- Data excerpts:
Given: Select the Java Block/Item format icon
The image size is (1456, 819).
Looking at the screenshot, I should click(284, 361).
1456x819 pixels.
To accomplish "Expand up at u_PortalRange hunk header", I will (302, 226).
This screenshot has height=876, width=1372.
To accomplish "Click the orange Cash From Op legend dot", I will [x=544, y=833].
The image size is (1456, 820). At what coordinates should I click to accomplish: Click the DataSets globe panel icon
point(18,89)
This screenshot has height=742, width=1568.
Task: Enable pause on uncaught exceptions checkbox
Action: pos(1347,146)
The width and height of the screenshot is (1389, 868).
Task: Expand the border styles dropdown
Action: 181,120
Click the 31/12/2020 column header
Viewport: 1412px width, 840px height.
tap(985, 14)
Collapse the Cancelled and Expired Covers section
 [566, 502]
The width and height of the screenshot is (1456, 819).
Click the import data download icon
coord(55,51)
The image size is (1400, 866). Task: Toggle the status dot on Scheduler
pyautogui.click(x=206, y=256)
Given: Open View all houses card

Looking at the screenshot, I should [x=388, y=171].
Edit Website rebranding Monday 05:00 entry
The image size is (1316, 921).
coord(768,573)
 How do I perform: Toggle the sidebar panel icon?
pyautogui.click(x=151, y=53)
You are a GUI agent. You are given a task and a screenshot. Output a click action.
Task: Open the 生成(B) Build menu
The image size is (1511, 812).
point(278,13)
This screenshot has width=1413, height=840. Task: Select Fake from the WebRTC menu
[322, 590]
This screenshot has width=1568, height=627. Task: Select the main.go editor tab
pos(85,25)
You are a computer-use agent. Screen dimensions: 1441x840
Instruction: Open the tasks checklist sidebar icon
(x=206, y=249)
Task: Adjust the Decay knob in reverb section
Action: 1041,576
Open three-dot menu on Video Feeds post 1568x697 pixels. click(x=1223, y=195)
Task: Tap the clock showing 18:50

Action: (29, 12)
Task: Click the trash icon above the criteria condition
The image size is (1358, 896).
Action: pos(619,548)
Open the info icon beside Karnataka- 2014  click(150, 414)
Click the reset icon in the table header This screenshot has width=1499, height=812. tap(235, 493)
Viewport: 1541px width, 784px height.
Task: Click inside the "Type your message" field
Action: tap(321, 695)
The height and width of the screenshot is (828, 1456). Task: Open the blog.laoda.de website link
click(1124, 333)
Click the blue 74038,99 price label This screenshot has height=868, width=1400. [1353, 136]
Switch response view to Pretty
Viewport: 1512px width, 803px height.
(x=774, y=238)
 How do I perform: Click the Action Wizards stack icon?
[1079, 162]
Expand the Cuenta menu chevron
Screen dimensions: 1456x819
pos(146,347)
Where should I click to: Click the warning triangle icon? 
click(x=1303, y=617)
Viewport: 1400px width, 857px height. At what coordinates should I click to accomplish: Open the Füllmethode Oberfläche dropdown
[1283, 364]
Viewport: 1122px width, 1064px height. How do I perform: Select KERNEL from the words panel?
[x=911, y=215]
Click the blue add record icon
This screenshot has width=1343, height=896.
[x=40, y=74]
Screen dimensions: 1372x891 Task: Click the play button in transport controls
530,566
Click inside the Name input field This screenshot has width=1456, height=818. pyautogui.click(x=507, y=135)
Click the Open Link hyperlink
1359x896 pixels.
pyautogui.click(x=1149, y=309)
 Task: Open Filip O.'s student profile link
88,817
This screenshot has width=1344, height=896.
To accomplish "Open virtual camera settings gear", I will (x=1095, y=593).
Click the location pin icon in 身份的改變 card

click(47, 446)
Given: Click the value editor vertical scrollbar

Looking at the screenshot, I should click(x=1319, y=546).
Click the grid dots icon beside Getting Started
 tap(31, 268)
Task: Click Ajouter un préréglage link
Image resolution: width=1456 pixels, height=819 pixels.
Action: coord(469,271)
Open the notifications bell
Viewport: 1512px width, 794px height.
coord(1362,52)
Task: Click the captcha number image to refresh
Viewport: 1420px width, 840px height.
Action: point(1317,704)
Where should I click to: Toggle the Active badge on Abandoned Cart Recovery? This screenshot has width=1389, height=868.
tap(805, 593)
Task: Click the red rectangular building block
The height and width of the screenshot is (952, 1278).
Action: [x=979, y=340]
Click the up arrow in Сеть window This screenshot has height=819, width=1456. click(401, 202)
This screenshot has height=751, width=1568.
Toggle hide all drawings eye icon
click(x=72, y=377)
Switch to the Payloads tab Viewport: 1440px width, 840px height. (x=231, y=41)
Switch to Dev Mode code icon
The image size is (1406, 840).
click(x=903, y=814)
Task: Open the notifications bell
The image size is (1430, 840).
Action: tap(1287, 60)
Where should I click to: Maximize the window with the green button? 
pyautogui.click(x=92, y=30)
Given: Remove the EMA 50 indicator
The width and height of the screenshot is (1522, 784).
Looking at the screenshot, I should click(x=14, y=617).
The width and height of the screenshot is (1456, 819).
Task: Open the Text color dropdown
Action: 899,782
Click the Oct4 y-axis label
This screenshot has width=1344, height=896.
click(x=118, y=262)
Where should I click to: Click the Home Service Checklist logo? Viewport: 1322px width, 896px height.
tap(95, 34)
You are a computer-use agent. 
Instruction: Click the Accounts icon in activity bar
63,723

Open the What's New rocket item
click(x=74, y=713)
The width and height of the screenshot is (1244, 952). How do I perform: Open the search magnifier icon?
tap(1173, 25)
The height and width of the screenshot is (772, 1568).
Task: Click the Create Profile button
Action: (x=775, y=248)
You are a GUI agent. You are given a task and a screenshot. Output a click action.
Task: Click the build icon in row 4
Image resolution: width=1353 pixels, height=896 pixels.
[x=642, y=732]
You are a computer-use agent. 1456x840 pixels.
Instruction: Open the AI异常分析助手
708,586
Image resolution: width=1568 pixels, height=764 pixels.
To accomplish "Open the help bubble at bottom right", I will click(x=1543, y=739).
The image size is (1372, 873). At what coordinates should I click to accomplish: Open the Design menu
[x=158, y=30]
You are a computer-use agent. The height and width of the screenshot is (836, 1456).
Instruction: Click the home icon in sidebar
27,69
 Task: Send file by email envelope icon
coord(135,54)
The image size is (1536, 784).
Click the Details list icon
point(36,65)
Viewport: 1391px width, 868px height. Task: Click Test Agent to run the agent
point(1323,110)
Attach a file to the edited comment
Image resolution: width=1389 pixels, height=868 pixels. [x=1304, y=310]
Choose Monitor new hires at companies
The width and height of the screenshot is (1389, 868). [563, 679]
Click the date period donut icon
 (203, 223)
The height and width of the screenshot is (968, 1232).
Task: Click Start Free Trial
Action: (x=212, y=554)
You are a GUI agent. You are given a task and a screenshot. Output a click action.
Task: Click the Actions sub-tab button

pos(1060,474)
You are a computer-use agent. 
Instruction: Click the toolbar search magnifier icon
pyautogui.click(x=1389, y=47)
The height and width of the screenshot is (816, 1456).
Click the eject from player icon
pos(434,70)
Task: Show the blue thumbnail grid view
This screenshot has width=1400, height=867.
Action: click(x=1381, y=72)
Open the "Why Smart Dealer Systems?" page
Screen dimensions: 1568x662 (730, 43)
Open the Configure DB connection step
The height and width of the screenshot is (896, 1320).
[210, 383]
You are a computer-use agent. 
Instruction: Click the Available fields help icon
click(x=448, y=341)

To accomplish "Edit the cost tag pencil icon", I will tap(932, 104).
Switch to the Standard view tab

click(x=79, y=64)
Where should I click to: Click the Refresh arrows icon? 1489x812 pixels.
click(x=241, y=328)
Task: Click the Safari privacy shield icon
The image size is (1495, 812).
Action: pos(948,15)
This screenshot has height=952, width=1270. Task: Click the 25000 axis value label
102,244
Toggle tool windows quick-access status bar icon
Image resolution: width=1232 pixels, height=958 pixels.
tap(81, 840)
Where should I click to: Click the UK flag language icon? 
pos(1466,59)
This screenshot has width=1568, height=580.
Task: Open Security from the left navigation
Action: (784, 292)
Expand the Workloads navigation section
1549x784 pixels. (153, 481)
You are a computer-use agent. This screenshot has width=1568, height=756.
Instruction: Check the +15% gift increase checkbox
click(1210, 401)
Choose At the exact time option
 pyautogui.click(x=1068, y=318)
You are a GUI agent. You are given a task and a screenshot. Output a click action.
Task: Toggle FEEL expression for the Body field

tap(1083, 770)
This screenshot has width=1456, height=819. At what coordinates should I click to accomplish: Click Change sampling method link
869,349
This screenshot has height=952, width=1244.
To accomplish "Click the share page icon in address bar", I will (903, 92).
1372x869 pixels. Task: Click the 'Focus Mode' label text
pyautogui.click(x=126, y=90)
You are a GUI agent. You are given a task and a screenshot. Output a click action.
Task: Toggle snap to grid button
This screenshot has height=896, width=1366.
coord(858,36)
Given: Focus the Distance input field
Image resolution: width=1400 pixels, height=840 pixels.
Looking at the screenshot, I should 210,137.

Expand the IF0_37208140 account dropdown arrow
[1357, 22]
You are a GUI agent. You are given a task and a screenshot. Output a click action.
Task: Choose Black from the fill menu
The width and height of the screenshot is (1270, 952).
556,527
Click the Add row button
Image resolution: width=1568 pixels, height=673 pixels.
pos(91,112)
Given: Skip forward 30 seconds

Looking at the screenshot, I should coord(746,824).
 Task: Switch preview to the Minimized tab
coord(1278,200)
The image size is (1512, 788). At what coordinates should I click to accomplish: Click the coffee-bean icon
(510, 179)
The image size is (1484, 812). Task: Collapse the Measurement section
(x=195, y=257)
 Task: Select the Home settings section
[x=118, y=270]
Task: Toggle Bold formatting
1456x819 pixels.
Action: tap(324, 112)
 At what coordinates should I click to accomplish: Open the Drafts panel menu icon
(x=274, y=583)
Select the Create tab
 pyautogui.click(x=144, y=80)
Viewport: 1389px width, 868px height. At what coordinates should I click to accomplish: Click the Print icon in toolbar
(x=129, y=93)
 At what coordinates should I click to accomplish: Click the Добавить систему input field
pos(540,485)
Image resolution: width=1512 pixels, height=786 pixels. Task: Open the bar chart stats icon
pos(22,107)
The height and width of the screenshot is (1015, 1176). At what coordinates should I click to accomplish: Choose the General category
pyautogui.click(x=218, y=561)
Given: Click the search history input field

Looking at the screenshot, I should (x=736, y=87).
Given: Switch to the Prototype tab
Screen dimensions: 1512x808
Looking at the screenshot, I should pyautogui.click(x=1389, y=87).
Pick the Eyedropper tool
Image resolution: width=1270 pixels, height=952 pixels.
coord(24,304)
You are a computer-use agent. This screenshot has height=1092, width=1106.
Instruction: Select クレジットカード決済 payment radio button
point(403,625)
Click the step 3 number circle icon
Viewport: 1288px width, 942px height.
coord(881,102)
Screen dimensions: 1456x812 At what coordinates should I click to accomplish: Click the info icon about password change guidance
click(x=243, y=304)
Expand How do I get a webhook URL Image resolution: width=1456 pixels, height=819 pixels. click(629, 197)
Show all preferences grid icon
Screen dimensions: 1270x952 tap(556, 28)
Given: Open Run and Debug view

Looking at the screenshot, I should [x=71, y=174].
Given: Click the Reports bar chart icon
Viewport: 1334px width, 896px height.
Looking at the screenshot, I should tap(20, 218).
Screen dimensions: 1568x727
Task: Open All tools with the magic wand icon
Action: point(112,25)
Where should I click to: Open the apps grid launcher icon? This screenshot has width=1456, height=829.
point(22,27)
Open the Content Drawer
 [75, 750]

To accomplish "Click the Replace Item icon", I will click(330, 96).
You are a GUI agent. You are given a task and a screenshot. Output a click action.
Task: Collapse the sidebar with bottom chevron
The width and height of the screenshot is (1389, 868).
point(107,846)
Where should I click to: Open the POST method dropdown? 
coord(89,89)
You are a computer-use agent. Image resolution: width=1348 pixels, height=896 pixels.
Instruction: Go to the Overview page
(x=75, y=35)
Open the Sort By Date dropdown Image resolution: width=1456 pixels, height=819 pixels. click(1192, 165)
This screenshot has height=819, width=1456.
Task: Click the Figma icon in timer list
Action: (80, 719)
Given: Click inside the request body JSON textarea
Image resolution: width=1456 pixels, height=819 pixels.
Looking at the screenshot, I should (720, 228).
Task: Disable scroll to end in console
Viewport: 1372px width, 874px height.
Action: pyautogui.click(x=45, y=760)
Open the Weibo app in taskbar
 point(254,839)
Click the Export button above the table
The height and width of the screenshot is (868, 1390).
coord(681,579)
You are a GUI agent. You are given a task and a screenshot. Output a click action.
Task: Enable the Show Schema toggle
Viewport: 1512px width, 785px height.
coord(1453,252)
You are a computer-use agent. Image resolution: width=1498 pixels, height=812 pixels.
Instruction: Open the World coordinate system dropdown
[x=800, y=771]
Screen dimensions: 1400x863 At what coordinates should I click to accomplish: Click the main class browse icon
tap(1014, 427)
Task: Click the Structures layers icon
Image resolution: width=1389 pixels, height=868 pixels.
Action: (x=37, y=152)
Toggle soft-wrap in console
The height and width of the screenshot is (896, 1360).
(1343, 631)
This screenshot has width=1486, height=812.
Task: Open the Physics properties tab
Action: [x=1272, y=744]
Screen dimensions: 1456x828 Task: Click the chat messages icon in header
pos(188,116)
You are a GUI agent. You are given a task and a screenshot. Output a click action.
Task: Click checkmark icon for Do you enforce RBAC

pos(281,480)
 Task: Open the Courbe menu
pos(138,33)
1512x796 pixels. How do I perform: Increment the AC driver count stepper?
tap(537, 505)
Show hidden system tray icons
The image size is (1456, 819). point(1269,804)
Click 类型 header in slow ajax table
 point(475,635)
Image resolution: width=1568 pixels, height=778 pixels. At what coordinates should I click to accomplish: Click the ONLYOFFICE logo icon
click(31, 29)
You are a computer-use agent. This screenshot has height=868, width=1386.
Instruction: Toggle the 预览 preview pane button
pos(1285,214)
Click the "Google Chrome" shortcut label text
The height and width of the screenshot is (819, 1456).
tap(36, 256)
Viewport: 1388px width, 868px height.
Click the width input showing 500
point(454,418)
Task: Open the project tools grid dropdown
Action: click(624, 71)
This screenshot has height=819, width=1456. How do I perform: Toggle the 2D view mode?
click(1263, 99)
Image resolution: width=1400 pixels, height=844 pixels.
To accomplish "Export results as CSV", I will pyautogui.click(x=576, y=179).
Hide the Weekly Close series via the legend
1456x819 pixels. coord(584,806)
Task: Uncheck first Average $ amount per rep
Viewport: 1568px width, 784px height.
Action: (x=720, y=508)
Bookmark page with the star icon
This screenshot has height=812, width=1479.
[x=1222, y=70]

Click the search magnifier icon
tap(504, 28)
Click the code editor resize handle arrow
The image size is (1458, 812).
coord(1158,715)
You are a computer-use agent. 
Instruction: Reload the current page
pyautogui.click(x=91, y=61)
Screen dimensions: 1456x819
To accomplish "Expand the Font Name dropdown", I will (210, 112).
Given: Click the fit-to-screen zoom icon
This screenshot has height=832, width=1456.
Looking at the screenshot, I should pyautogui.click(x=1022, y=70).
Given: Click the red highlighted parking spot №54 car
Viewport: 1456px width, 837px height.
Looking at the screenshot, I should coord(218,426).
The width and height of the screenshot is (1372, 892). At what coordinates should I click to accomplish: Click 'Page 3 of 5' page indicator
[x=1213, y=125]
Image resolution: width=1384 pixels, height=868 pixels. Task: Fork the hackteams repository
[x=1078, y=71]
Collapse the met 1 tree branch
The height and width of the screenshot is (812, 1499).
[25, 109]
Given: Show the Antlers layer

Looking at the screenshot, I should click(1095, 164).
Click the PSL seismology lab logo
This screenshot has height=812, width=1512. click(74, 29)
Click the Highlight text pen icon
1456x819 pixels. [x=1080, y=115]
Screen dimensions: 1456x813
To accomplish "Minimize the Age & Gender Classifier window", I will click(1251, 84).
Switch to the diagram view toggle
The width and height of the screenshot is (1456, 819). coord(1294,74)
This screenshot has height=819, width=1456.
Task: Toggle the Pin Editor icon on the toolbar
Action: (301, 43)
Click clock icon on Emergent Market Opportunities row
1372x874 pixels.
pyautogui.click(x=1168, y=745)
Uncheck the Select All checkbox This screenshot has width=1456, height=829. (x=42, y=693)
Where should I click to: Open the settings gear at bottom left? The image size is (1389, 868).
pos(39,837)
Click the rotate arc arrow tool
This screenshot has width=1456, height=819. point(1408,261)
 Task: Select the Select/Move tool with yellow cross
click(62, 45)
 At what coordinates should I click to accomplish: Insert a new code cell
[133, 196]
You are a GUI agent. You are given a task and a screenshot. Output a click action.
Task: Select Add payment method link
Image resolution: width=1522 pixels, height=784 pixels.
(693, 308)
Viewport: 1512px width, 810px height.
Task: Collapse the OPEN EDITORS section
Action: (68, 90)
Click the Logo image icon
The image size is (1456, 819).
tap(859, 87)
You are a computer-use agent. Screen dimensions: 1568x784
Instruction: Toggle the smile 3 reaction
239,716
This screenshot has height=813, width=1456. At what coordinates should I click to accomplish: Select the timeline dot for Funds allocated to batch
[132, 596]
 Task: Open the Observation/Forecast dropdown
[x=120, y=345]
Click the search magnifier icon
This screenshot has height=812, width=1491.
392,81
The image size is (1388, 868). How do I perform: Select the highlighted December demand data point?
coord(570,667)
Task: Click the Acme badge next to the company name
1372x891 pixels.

- How to complete this task: Retype exactly the lines of the data above that fall between the line with "Click the step 3 number circle icon" and the line with "Task: Collapse the sidebar", inclusive, and add nothing.

- Task answer:
Click the step 3 number circle icon
Viewport: 1288px width, 942px height.
coord(881,102)
Screen dimensions: 1456x812 At what coordinates should I click to accomplish: Click the info icon about password change guidance
click(x=243, y=304)
Expand How do I get a webhook URL Image resolution: width=1456 pixels, height=819 pixels. click(629, 197)
Show all preferences grid icon
Screen dimensions: 1270x952 tap(556, 28)
Given: Open Run and Debug view

Looking at the screenshot, I should [x=71, y=174].
Given: Click the Reports bar chart icon
Viewport: 1334px width, 896px height.
Looking at the screenshot, I should tap(20, 218).
Screen dimensions: 1568x727
Task: Open All tools with the magic wand icon
Action: point(112,25)
Where should I click to: Open the apps grid launcher icon? This screenshot has width=1456, height=829.
point(22,27)
Open the Content Drawer
 [75, 750]

To accomplish "Click the Replace Item icon", I will click(330, 96).
You are a GUI agent. You are given a task and a screenshot. Output a click action.
Task: Collapse the sidebar with bottom chevron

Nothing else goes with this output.